PF> I have figured this out: In the template for saving the file I have made
PF> it so the date is saved in YYYYMMDD. It can be extracted with
PF> [The order date] = (^Date:\s{4}).{8}

Ok, so you've got this part.

P>> [Multi-line comment field, including blank lines, that may or may not be
P>> there]
PF> 
PF> This poses a problem.
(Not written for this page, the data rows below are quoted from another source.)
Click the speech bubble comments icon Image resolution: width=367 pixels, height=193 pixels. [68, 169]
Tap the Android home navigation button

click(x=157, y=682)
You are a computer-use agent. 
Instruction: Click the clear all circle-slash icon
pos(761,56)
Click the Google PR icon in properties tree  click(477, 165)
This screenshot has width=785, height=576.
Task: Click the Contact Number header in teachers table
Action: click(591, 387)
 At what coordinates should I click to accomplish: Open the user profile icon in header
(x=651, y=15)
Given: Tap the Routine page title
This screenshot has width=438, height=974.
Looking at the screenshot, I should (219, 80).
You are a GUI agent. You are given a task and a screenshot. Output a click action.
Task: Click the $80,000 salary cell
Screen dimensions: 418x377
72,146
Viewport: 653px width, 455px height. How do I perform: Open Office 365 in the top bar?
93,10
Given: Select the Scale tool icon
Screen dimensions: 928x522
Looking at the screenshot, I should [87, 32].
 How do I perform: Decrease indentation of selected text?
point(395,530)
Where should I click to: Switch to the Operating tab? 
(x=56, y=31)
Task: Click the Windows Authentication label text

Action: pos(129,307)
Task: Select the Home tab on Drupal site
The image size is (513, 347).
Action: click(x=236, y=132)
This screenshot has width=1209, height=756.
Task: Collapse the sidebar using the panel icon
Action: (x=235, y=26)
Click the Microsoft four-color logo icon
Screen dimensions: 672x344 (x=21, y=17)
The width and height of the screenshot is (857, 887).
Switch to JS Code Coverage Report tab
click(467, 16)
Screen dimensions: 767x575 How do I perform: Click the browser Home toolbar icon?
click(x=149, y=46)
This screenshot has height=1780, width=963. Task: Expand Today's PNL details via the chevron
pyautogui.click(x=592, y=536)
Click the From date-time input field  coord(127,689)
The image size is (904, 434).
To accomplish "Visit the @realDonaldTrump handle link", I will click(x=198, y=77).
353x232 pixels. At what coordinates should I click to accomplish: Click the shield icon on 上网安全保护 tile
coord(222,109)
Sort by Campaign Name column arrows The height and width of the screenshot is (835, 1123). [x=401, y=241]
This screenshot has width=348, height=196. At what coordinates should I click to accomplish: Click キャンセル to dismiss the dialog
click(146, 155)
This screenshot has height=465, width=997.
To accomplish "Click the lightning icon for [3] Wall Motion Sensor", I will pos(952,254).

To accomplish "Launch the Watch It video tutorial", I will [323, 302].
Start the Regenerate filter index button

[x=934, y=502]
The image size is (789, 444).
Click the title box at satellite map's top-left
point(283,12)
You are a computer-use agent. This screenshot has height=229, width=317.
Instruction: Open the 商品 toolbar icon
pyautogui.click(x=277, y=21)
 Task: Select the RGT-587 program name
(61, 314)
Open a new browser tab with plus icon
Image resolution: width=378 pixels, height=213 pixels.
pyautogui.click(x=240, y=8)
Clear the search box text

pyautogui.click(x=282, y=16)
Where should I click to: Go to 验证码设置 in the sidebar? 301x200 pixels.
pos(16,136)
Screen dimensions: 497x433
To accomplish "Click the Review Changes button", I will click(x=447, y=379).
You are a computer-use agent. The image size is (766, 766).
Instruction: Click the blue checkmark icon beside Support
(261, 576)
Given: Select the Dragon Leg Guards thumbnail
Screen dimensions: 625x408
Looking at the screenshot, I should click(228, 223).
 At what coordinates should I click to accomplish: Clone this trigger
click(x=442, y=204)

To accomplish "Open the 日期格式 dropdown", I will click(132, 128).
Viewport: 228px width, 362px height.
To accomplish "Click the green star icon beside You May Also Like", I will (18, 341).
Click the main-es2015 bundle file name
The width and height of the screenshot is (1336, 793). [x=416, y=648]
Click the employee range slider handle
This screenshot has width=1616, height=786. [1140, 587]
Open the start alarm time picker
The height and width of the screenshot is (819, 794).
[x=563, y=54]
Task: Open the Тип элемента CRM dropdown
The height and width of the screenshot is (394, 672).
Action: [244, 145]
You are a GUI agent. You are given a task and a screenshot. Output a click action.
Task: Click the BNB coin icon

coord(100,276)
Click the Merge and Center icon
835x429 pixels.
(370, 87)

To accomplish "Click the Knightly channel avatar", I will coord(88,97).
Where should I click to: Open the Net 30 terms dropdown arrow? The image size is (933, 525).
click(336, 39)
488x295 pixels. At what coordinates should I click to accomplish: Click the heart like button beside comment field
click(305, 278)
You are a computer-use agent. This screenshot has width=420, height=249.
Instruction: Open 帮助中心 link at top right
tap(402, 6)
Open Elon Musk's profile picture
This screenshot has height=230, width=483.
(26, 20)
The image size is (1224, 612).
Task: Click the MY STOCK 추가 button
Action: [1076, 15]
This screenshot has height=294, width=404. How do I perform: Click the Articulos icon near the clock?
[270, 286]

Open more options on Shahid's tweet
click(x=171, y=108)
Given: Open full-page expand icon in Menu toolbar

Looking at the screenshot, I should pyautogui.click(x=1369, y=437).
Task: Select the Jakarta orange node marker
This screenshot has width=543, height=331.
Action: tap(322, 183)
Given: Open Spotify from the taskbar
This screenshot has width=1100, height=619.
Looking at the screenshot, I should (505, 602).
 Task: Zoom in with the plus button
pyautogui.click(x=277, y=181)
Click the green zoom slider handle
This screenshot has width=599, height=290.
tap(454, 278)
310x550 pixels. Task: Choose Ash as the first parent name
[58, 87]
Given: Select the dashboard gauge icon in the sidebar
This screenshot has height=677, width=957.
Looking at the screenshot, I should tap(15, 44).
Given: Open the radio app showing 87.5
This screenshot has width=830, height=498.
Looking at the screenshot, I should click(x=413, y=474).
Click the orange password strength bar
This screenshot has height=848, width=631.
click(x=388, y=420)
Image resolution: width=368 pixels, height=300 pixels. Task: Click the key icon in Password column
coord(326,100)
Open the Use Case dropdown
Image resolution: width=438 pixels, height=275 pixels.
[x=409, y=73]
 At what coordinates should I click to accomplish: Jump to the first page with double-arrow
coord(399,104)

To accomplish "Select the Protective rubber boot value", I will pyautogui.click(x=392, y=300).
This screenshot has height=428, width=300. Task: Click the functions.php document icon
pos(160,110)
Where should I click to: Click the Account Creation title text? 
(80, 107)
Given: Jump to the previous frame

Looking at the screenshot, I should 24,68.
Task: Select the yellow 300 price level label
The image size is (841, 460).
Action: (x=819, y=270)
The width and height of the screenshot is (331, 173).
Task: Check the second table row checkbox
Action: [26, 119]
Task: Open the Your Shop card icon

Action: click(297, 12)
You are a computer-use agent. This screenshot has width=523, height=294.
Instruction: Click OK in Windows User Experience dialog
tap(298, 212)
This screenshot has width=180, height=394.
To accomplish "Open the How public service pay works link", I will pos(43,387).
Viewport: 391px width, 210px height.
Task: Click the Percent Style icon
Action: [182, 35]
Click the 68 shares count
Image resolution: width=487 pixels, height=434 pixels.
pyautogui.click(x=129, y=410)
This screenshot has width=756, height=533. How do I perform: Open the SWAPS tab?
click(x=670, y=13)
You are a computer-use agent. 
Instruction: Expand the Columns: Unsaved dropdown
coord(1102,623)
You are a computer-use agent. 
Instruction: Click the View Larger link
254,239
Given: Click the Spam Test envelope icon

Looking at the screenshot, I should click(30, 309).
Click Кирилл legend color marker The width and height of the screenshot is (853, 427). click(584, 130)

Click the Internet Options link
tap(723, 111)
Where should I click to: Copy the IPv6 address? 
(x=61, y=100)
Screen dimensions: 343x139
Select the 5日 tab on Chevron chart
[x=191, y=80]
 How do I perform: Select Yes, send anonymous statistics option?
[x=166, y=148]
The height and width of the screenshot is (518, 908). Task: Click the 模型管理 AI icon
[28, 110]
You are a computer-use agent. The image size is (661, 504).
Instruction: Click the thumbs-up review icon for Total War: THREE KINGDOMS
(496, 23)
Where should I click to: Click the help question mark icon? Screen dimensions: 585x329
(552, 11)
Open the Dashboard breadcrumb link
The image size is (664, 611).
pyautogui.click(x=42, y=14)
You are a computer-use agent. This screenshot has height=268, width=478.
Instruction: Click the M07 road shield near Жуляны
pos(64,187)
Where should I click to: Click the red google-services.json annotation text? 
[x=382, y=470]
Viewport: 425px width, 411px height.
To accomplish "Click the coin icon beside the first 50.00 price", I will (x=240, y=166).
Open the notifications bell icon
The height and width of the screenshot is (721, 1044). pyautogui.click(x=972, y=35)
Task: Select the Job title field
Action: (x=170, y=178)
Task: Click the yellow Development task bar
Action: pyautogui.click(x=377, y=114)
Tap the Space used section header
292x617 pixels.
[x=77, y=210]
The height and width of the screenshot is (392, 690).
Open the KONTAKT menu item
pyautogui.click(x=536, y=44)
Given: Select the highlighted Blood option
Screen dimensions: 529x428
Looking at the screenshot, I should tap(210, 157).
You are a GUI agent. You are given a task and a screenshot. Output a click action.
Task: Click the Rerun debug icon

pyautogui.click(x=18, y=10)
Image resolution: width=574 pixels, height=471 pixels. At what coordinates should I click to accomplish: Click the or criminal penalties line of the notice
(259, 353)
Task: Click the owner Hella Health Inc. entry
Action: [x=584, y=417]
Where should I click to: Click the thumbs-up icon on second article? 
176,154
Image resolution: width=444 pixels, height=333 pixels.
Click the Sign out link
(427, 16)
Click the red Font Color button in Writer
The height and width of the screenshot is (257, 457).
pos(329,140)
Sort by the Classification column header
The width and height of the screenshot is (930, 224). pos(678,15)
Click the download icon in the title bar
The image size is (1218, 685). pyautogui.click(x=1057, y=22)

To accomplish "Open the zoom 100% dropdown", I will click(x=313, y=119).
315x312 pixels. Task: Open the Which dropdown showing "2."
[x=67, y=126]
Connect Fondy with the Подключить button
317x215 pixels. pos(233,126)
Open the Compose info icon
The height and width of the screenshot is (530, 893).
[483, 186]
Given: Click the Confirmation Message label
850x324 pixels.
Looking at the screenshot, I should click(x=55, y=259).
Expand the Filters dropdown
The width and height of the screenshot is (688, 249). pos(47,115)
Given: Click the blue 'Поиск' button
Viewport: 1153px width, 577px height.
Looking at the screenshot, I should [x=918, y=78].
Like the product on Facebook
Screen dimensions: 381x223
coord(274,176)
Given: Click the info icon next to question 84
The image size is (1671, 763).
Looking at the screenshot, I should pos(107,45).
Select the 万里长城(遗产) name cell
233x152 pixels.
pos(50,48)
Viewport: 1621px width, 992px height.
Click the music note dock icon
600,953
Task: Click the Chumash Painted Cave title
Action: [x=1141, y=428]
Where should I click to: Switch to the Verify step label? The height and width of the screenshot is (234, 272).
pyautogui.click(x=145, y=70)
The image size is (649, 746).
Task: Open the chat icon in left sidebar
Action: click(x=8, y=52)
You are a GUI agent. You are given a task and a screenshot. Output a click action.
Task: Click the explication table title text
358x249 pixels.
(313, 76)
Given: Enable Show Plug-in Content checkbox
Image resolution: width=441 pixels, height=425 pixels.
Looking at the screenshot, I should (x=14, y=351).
It could look like this:

It is not really a problem if you remember that you can use the other
anchors.  I'll use your notation and assume that you know how to
figure out subpatterning and TB's macros to get it working in a
template.

[Comment] = (?ism)^(Date Ordered|Ordre 
modtaget):[^\n]*\n\s*(.*?)\s*\n(Products|Produkter):

P>> Products#3
P>> ------------------------------------------------------
P>> [Number ordered] x Single tank adapter ([Item model name]) = 280dkk
PF> 
PF> I have:
PF> [Number ordered] = ^\d+(\sx\s)
PF> [Item model name] = (\d{1,2}\sx\s.+)(\s\().+(\)\s)

Yes, except that your subpatterning is not uniquely capturing the part
of the string that you want.  Also, have you put some sort of anchors
to make sure your regexps aren't confused by similar text elsewhere in
the message?  Also, how are you dealing with the fact that there could
be an arbitrary number of models ordered?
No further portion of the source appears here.